- Written instruction 1
In the Goondiwindi travel post, which four highways meet at the town?
- Written instruction 2
Pick up the Goondiwindi travel post after its last sentence and write what comes next.

- Article

We’ve been in Goondiwindi for 2 weeks now.

Chris has been putting in as many hours as possible, working on the program for the Tuscon Arizona company, before we head out to the cotton farm.
We haven’t ventured anywhere except out to the farm to have a look and just around town. There isn’t much to do here for tourist’s. This is a stop over for visitors from south heading north and visa versa. A half way mark so to speak.

That doesn’t mean it isn’t busy. Stand on the side of the highway for just 5 minutes and count how many trucks pass by. There’s a constant stream.

There’s a conversion of 4 highways at Goondiwindi. The Leichardt Hwy, Cunningham Hwy, Barwon Hwy and the Newell Hwy. All heading to different parts of Australia.

The trucks never stop coming. Add to that two huge grain stores in the town and you can imagine how busy it is during harvest season. The locals in the van park here where we’re staying say that in what they call the silly season, (May-September), the place is booked out every day with travellers heading north and workers here for the cotton harvest.

There’s a bloke in a caravan behind us who pilots a crop spraying aircraft. He lives here in his van while working. His wife is back home in Armidale. He was telling us how everything is sprayed today, every gram of food we eat has been heavily saturated with fertilizers to make crops grow, poisons to slow paddock growth (so they can coordinate paddock harvest) and a myriad of herbacides and pesticides. He said if you took seed from wheat and tried to grow it at home it just wouldn’t grow anymore. All the chemicals are needed for it to even germinate.

(Item position entries)
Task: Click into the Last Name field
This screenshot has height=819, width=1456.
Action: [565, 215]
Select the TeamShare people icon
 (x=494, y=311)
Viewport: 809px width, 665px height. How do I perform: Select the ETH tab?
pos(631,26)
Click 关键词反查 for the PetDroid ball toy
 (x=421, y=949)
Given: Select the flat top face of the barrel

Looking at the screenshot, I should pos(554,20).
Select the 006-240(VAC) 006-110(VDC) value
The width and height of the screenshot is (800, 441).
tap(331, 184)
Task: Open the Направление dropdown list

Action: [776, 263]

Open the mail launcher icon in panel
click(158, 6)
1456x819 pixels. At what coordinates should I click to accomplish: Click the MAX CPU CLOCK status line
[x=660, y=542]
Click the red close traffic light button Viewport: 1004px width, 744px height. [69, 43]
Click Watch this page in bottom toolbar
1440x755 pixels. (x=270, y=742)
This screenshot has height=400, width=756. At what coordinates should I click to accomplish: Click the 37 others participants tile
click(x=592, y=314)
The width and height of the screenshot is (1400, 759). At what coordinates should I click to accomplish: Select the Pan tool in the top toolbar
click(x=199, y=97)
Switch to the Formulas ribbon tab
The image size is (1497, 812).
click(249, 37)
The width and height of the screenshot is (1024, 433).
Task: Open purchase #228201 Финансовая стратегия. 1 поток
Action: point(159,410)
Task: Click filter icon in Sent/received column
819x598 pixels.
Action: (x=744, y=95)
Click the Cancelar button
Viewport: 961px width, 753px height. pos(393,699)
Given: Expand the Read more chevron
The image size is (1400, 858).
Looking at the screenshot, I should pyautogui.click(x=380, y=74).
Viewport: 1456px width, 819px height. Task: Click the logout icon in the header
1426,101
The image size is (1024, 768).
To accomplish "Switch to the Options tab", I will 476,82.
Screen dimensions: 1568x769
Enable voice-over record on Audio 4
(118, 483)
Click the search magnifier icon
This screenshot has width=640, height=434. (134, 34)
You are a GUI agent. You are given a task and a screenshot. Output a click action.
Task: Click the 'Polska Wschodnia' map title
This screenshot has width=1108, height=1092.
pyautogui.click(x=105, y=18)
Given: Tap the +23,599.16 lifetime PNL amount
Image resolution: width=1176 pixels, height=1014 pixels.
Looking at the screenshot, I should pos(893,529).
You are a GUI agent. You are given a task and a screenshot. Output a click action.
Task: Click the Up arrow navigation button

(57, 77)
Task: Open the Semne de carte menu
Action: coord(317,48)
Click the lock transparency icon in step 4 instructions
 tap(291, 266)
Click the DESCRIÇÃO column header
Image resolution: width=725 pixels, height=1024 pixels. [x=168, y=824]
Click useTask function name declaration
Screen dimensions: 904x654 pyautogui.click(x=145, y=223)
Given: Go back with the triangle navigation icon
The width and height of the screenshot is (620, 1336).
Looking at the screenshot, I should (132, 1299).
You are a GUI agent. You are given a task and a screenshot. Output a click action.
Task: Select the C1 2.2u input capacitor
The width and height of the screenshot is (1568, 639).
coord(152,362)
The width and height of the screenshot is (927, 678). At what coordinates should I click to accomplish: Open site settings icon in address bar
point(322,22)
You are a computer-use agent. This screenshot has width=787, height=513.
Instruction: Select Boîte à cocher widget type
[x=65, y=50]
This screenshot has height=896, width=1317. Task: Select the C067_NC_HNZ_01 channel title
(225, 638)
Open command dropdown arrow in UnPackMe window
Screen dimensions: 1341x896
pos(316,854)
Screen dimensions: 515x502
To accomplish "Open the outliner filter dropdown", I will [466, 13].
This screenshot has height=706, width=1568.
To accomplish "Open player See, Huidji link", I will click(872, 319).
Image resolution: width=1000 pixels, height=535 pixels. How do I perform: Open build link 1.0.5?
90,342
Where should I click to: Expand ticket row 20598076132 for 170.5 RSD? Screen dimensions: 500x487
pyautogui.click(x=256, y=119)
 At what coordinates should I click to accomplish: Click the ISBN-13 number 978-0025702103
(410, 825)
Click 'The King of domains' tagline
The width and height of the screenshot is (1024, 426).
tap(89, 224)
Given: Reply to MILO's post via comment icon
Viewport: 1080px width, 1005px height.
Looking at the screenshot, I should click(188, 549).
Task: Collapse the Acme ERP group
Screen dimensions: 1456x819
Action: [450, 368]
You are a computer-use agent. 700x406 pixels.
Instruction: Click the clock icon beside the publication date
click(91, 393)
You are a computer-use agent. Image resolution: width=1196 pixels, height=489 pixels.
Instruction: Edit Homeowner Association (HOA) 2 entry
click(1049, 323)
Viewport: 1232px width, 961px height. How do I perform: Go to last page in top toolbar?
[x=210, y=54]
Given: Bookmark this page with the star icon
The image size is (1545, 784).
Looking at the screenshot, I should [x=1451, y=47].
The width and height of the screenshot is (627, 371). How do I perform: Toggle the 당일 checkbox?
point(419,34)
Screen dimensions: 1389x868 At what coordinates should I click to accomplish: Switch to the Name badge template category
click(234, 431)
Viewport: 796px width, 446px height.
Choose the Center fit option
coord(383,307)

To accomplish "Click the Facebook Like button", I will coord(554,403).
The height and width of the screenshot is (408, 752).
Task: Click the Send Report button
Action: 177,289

- Exercise result 1
The Leichardt, Cunningham, Barwon and Newell highways.

- Exercise result 2
Sad thought.

I remember growing Uncle Charlie’s wheat outside our old cubby house at home one year and had a bumper crop. Not any more. What a world we’ve turned this into!

Goondiwindi as everyone knows, is famous for “Gunsynd” the grey racehorse purchased in 1969 for $1,300 by four gentleman from Goondiwindi.

Gunsynd raced from 1969 to 1973 when he was retired with 29 wins from 54 starts 7 seconds and 8 thirds, but his affect was more than just that as this peice written about him states:

“He had been receiving fan mail for some time but at Caulfield they announced each runner in the Cup as the horses stepped onto the track. This fascinated Gunsynd. He was the second horse onto the track for the race and the huge applause rang out as he was introduced at that moment Gunsynd stopped and pricked his ears as he looked up into the grandstands.
It is said that witnesses believed they saw the grey horse acknowledge the applause by bowing his head before being urged to move forward by jockey Roy Higgins. This was fine until they announced the next horse and the applause rang out again. Gunsynd again stopped and nodded his head but refused to move on. The crowd loved his antics and just cheered even more.
The following Saturday Gunsynd went to the Cox Plate for his 6th race in 6 weeks. Again he was fascinated with the public adulation. He strode out from under the tunnel towards the track and then stopped to look up at the stands, but they remained quiet. Finally he was announced to the crowd who went mad for the favourite and it was only then that Gunsynd moved out onto the track.
At Goondiwindi despite never setting foot in the town until 1973 Gunsynd had his own window at the TAB whenever he raced, a life size statue was built as a memorial and the town became a household name.”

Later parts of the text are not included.